After work, I called some friends to vent and game plan my next steps. I couldn't sleep that night. At the next one-on-one with my boss, I laid out a comprehensive explanation of the problems with this kind of structure. I talked about how it would cause mass confusion about who was responsible for what, decision-making be knee-capped, etc. etc. etc. She listened patiently and delicately brushed me off once again. Later, I did the same thing with her boss. Eventually, I had a sit-down meeting with the executive director of the entire library system. Each person kindly and patiently brushed off my concerns.
That week, the problem consumed me. I was up late every night unable to sleep. It was all I thought about. It was all I talked about with my spouse. I needed to help my organization avoid the crisis that I had decided would inevitably occur if we went through with the decision.

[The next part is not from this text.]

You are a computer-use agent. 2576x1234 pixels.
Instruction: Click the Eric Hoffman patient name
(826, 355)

The organization went through with the decision. Of course we did. We already had gone through with the decision by the time I first heard about it. My worry, my mental energy, my passion about this issue only caused problems. It was a huge distraction from my day-to-day work, and it was time I could have been using to figure out how to implement the change as effectively as possible. It was a huge distraction and time-sink for the chain of command above me.

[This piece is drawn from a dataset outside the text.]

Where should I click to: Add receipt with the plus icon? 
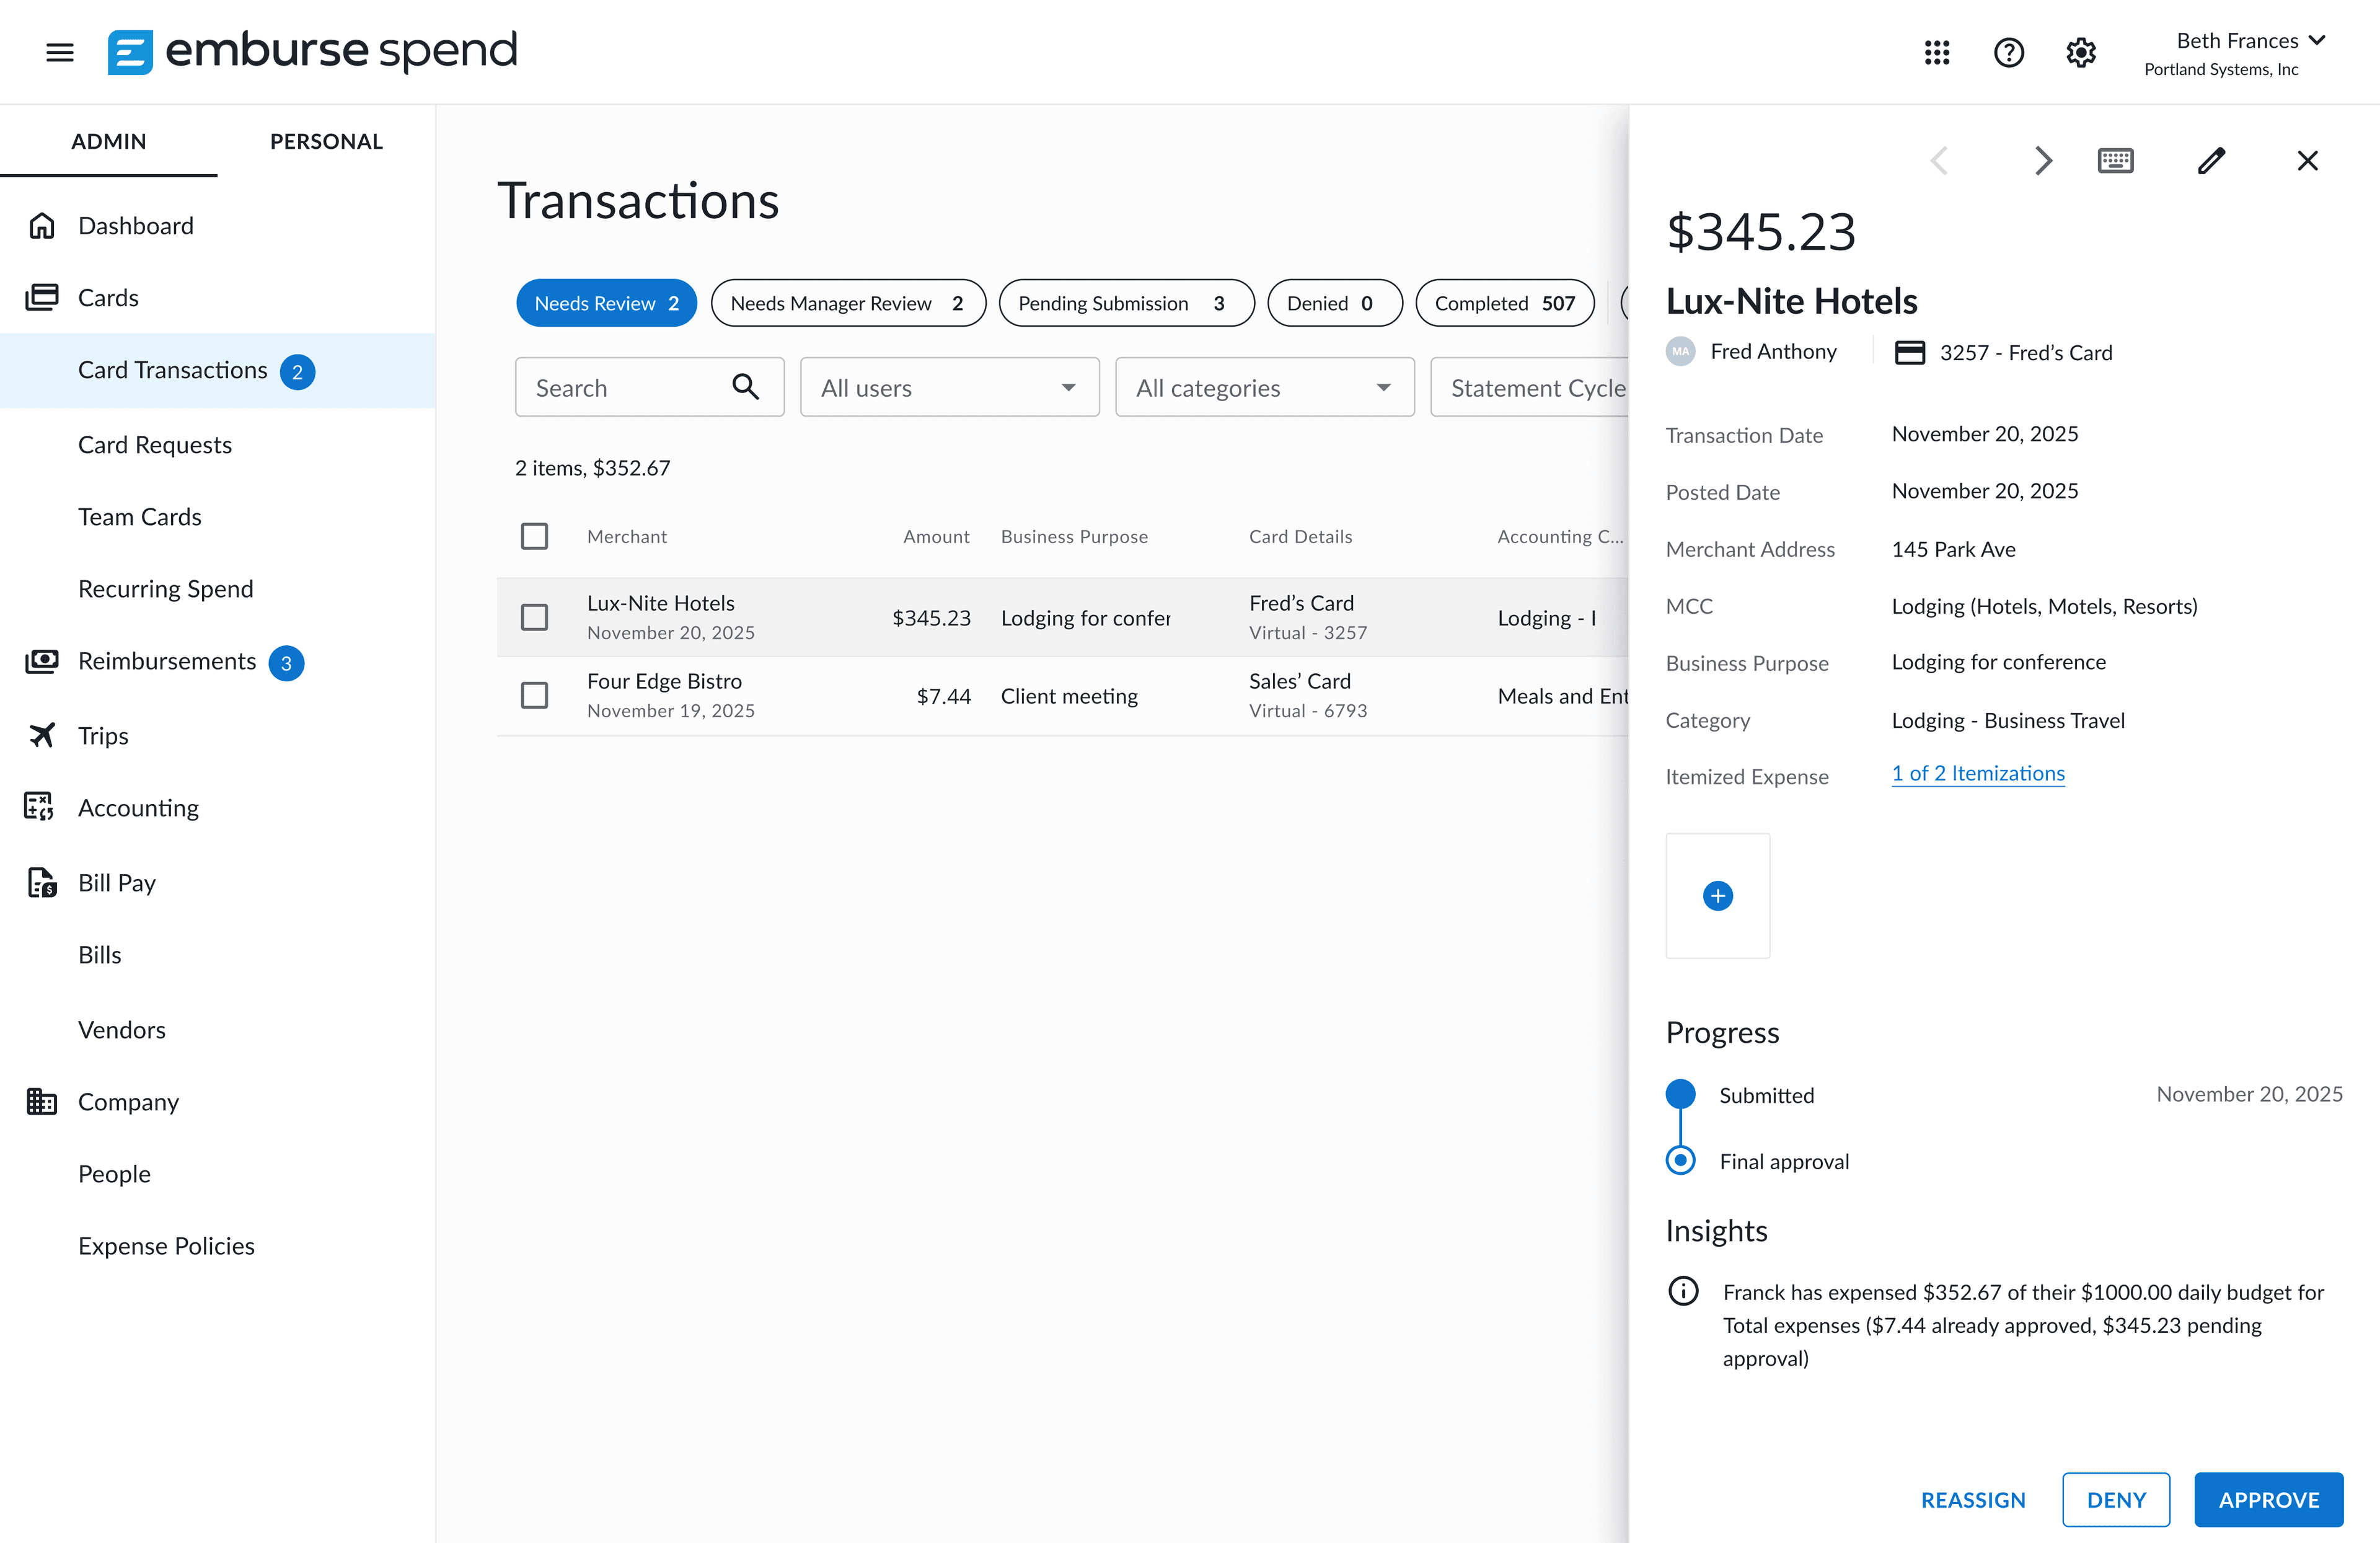pyautogui.click(x=1717, y=896)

There is such a thing as too much passion for your job. There are times when your level of emotional investment is a problem, not an asset. Here is what to do instead:
- Accept the limitations of your role: This suggestion alone deserves its own blog entry. It is not your job to fix certain problems. It is not your job to make certain decisions. When you try to fight battles that don't take place on your turf, so to speak, you will only end up resentful at your lack of effectiveness. Further, those problems and decisions belong to someone. When you step in to "fix" them, you are showing a lack of respect and trust for those people (who are usually your superiors).
- Take the long view: Think about five years ago. Do you remember the big issue like this one from five years ago? If no, that should tell you something about how important this one is in the grand scheme of things. If yes, did all of your flailing and warning amount to anything? Even if you were ultimately proven to be right, I bet all your work and worry didn't change the outcome. Channel the patience of President Lincoln and remind yourself, "This, too, shall pass."
- Consult with more experienced colleagues: An obvious one, but sometimes we need reminders to do the obvious things. It is calming simply to hear another person say that they've been though similar circumstances and made it out alive. I guarantee that your more experienced colleagues know what you are feeling. They can talk you through it and help you see your way to the other side.
- Have other passions: Much of the problem with too much passion for the job comes from the fact that we can't think about anything else. If there is nothing for you to do about it, ruminating about a work issue is self-undermining. When you have other things to focus on, concerns about work recede into the background. Friends, family, video games, exercise, hobbies. Find anything that is engaging enough for you to commit your full mental energy to.
The dose makes the poison. Anything is toxic when you get too much of it. Passion for your work is no exception. When you find yourself too emotionally involved in a decision at work, step back and breathe. Give yourself several days before deciding to voice your opinion. Don't just think about the outcome you want to see. Rather, think about the outcome you are likely to see. Accept that acceptance may be the only realistic path forward.